Québec Capitales – No. 0
- Pitcher
- Born: February 10, 1997 (age 29) Laval, Quebec, Canada
- Bats: LeftThrows: Left

= Miguel Cienfuegos =

Panamanian-Canadian baseball player (born 1997)

Miguel Cienfuegos (born February 10, 1997) is a Panamanian-Canadian professional baseball pitcher for the Québec Capitales of the Frontier League. He was named to the Panama national baseball team for the 2026 World Baseball Classic

==Career==
===Québec Capitales===
Cienfuegos attended Northwest Florida State College as a pitcher and outfielder and graduated in 2018. He did not pitch in 2019 and 2020. For the 2021 season, Cienfuegos signed with the Capitales de Québec of the Frontier League, where he was 9–6 with a 3.78 ERA. In 2022 for the Capitales, Cienfuegos was 10–2 with a 1.79 ERA. The Capitales would win the 2022 Frontier League championship while Cienfuegos would become the 2022 Frontier League pitcher of the year.

===San Diego Padres===
Following the 2022 season, Cienfuegos pitched for the Adelaide Giants of the Australian Baseball League. On December 21, 2022, Cienfuegos signed a minor league contract with the San Diego Padres of Major League Baseball. He made 18 appearances (16 starts) for the rookie–level Arizona Complex League Padres, Single–A Lake Elsinore Storm, and High–A Fort Wayne TinCaps, posting a combined 3–7 record and 4.04 ERA with 62 strikeouts over 78 innings of work.

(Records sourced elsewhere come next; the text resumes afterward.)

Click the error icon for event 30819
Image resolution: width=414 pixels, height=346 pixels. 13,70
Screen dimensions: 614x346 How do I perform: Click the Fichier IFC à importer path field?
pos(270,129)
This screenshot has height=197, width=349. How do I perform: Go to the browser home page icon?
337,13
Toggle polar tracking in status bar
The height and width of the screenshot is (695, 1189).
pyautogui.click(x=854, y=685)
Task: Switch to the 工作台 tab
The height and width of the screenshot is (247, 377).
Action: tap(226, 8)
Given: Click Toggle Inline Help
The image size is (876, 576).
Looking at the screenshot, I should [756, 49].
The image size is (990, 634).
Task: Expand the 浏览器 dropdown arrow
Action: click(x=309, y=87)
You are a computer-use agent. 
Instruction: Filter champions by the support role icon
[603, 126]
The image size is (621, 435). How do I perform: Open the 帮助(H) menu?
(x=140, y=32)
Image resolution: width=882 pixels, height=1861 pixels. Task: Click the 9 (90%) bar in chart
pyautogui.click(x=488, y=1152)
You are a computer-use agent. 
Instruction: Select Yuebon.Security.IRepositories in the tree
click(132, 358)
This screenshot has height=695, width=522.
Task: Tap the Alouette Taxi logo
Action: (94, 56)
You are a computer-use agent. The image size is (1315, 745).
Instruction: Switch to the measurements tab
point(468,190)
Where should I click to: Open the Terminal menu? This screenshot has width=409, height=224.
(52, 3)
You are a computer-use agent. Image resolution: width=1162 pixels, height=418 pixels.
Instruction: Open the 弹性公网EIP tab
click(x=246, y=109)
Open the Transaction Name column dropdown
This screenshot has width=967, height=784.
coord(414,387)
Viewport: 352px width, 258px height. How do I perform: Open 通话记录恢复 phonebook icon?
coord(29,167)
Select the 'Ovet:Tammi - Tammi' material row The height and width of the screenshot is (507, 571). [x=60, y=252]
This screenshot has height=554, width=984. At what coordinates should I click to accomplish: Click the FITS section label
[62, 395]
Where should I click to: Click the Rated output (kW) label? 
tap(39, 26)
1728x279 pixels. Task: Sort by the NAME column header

In 2024, Cienfuegos made 27 total appearances (including 19 starts) for High–A Fort Wayne, the Double–A San Antonio Missions, and Triple–A El Paso Chihuahuas, accumulating a 9–8 record and 5.36 ERA with 84 strikeouts. Cienfuegos made 30 appearances (including six starts) for San Antonio and El Paso during the 2025 campaign, logging a cumulative 3–3 record and 4.33 ERA with 57 strikeouts and one save across 68 2/3 innings pitched.

Cienfuegos began the 2026 season with Triple–A El Paso, struggling to a 2–5 record and 7.35 ERA with 44 strikeouts across 31 appearances. He was released by the Padres organization on August 12, 2026.

===Québec Capitales (second stint)===
On August 17, 2026, Cienfuegos signed with the Québec Capitales of the Frontier League.